Мама пригорюнилась, чувствуя, что я припер ее к стенке.
Действительно: где же достать травку ночью, зимой, в комнате с натопленной печью и наглухо закрытыми ставнями? Надо быть волшебником, волшебницей! Я-то знал, что моя мама просто мама, а не волшебница.
И я капризничал еще больше, требуя от мамы невозможного: достать для тележки траву.
Вдруг среди капризов я заметил, как у мамы блеснули карие глаза и чуть дрогнули губы скрытой улыбкой.
— Хорошо, — сказала она, — если тебе так хочется травки, будь по-твоему. Будет тебе травка. Мы ее сейчас поищем и, может быть, найдем.
Мама пошла к комоду, порылась в нем, и вдруг я увидел в ее руках горсть чего-то зеленого. Неужели трава? Невозможно! Невероятно! Но мама уже кладет это зеленое, травоподобное в тележку и нежно прижимает мою голову к своей теплой груди.
— Ну, теперь ты доволен?
Я, конечно, понимал, что это не настоящая трава, даже не сено.
Это сухой, крашенный ярко-зеленой краской мох, которым обычно принято было у нас украшать ватный валик, положенный между двумя оконными рамами зимой. Иногда на этот ватный валик еще ставили стаканчики с серной кислотой — тогда стекла не замерзали.
Стало быть, это не трава, а крашеный мох. Но все равно — чудо. Мне понятно: тележка не настоящая, а игрушечная, ослик не настоящий, а игрушечный, так пусть же и трава будет игрушечная. И это — подлинное чудо, а мама — волшебница.
…стенные часы хрипят, щелкают и пружинно бьют восемь раз, после чего мои глаза закатываются, я не в силах поднять отяжелевшую голову и уже не помню, не сознаю, как мама раздевает меня и укладывает в постельку, и, сладко засыпая, всем своим существом я чувствую всемогущество моей дорогой, любимой мамочки-волшебницы.
Так я уверовал во всемогущество мамы…
Но папа все еще не казался мне всемогущим до тех пор, пока я наконец не убедился, что и он, как и мама, волшебник.

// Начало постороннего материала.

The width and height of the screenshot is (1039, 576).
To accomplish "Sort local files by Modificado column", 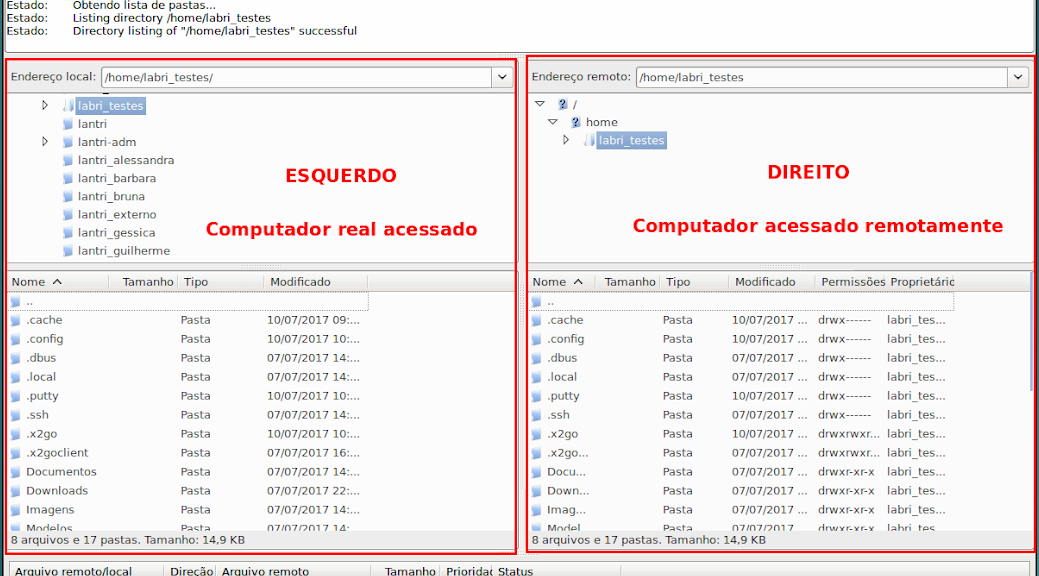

Это случилось именно в те знойные дни, под непомерно громадной, какой-то мглистой кроной явора, о которых я вдруг вспомнил сегодня среди бесконечно длинной переделкинской зимы.

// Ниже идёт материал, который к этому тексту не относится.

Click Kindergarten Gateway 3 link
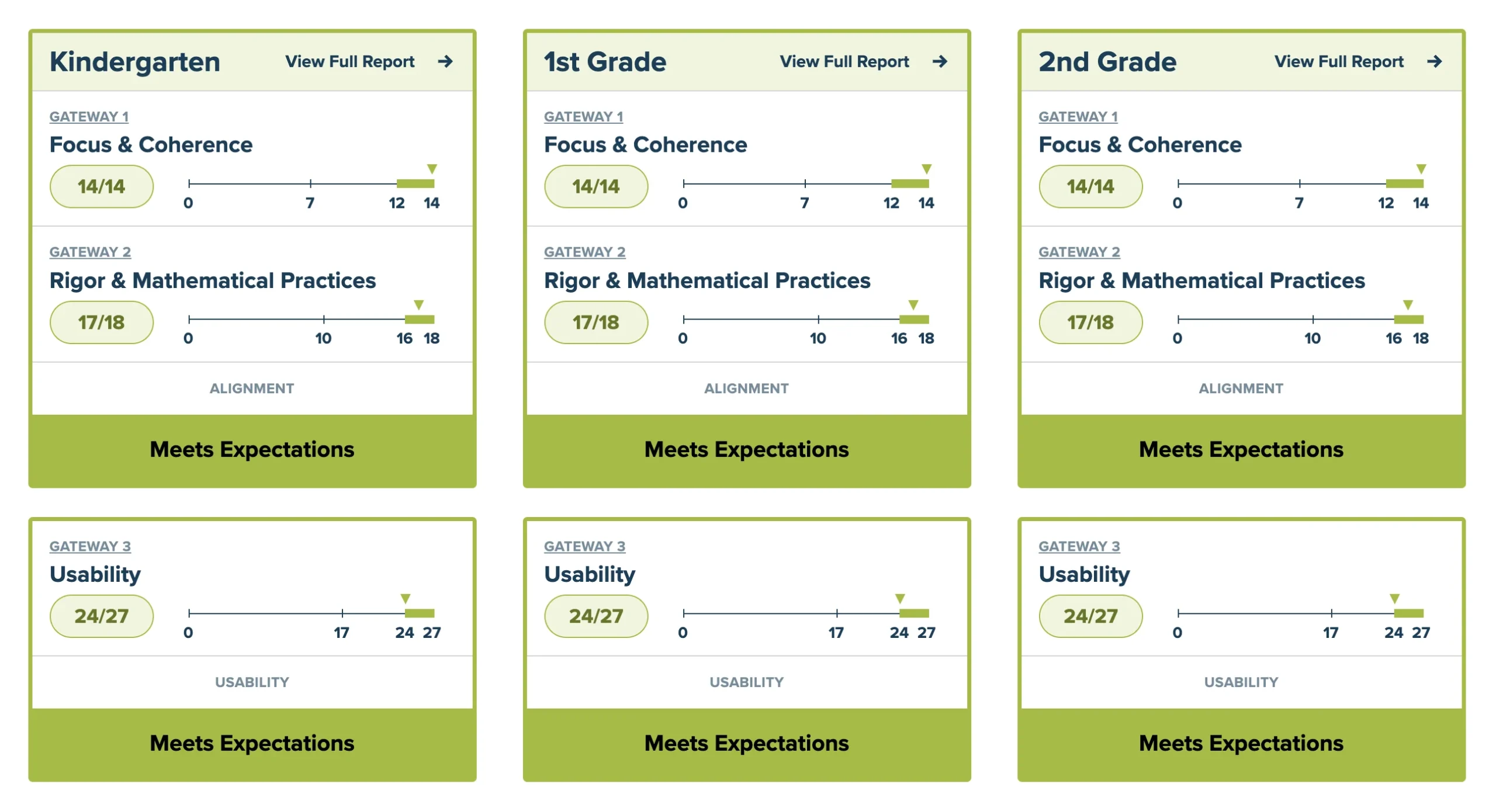 click(x=90, y=546)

…Тогда я стоял возле папы, едва доставая головой до его колена, и масса движущейся вверху листвы бросала на нас многослойные, волнообразные тени. Недавно впервые в жизни я увидел в степи арбу, и мое воображение было поражено видом этой очень длинной телеги с боками, похожими на две деревянные лестницы. Мне вдруг ужасно захотелось иметь такую телегу-арбу — хотя бы ее маленькое игрушечное подобие, и я, теребя отца за брюки, требовал, чтобы он сделал мне такую игрушечную арбу. А так как возле нас в это время бегал, высунув язык, дворовый песик Рудько, то мне пришло в голову, что недурно было бы запрячь в маленькую арбу собаку Рудько, с тем чтобы он повозил ее по дорожке. Я не верил в способность папы построить для меня арбу. Я тогда не знал, что он, так же как и мама, всемогущ. Тем не менее, стоя возле его ног, я канючил, требуя немедленно маленькую арбу. К моему удивлению, папа быстро согласился, сверкнув стеклами пенсне, и тряхнул темной гривой своих семинарских волос, мокрых и немного курчавых после купания в Буге.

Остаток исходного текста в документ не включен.